L'homme libre est celui qui a le moins de besoins ; l'homme libre est l'égal de Jupiter ; voilà pourquoi je vis de pain et d'eau. – Il n'y a point de dieux, dit l'Épicurien, ni aucun genre d'âme immortelle. Tout se fait par la pluie, les courants et les tourbillons d'atomes ; ils se heurtent, se frottent et s'accrochent,

et voilà une mer, une terre, un arbre, un homme ; et tout périt, tout s'en va, tout est promis à la mort éternelle. Les hommes sont fous parce qu'ils prennent sérieusement cette vie de moucherons dansants qui est leur vie ; mais moi qui sais, je m'occupe à fuir les troubles de la pensée et les plaisirs mêlés de douleurs ; c'est pourquoi, à l'imitation du grand Épicure, qui est mon dieu, je fais mes festins de ce pain et de cette eau. »

Le banquet fut assourdissant. Il faut croire que les pensées n'enivrent pas moins que le vin. Jamais Chrétiens, Stoïciens, Épicuriens, ne se lassèrent d'écrire des pamphlets à double pointe, où les deux sectes ennemies étaient convaincues d'ignorance, de mensonge, de crédulité et d'orgueil fou. Personne n'eut l'idée de considérer le petit pain et l'eau claire comme la plus éclatante des preuves. Sur l'expérience humaine, sur le sage, et sur le repas du sage, il n'y eut jamais aucun doute. Et jamais le solitaire n'alla consulter un roi afin d'apprendre de lui le secret du bonheur ; mais au contraire tous les rois du monde voulurent consulter le sage, et quelques-uns finirent volontairement par le pain sec et l'eau. Le monastère et le chapelet sont universels comme l'arc et le moulin à vent. Il est admirable à quel point les religions et les prières sont indépendantes de l'idée que l'on se fait de Dieu.

Le parfait sceptique apporte aussi son petit pain et sa cruche d'eau. C'est des fakirs de l'Inde que Pyrrhon, officier d'ordonnance à l'état-major d'Alexan-dre, apprit qu'il ne faut attacher à nulle chose une importance particulière. Car ce rêve du monde est un rêve de malade, qui s'agite à désirer ; il n'est que de se tenir immobile et indifférent pour que le grand sommeil de la mort nous prenne tout vivant ; et c'est là le mieux, puisque c'est le vrai. Car il y a un vrai du sceptique, qui est que rien n'est vrai ; et il s'y tient dogmatiquement. Il n'y a donc qu'une porte ; et qui pense, il y passera. Tous ces buveurs d'eau sont contemplateurs ; de ce grand monde et de ce petit homme, ils ont formé l'idée de ce qu'ils sont et de ce qu'ils ne sont pas. Et comme nous ne pensons point sans postulats ou idées auxiliaires, les uns ont posé l'atome, et les autres l'âme, et d'autres seulement l'apparence pure, à partir de quoi ils se sont souciés de rester fidèles à eux-mêmes. D'où ils devaient craindre par-dessus tout les causes qui évidemment nous font déraisonner, comme l'ivresse du vin et les folles passions. On a appelé, sages ou saints, et modèles en tous les temps, ceux qui se sont dépouillés de tout ce qui n'était point leur propre pensée.

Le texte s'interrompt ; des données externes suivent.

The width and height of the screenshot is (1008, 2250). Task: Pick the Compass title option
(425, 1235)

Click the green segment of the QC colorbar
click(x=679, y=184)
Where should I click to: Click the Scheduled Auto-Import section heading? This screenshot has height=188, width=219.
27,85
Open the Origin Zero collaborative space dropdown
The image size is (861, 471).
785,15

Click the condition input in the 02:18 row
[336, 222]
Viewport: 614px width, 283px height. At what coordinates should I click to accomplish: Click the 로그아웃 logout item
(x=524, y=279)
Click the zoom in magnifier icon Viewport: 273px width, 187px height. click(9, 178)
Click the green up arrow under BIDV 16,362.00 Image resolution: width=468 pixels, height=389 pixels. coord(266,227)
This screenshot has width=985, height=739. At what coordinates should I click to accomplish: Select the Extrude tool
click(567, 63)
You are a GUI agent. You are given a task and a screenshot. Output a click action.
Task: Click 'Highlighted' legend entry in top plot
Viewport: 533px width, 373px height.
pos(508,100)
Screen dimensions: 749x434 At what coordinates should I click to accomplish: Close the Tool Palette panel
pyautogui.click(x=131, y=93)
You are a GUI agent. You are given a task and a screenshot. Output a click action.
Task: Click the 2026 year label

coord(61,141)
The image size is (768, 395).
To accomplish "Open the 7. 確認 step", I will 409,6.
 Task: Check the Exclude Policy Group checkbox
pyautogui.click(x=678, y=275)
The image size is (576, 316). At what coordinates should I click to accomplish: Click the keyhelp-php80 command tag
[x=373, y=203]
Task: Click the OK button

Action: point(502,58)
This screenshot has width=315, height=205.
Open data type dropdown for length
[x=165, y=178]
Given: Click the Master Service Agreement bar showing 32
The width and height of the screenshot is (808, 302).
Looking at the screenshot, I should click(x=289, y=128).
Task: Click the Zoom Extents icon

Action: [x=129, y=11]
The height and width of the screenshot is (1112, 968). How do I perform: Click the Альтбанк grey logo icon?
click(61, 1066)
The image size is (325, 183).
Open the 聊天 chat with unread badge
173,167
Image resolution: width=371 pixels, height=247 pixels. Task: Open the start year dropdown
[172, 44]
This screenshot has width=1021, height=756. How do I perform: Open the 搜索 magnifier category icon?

Mais il se peut bien, d'après cette opinion universelle, qu'il y ait dans tout homme une partie de monastère, et comme un solitaire qui méprise beaucoup plus de choses qu'on ne croit. Napoléon lui-même a pu dire, ayant tout perdu :

« Vous voyez un homme qui ne regrette rien. » Et peut-être aucun homme ne peut-il s'élever à la puissance que par ce secret jugement, qu'il ne la regrettera pas s'il la perd. Telle est la mesure universelle ; telle est la nudité redoutable.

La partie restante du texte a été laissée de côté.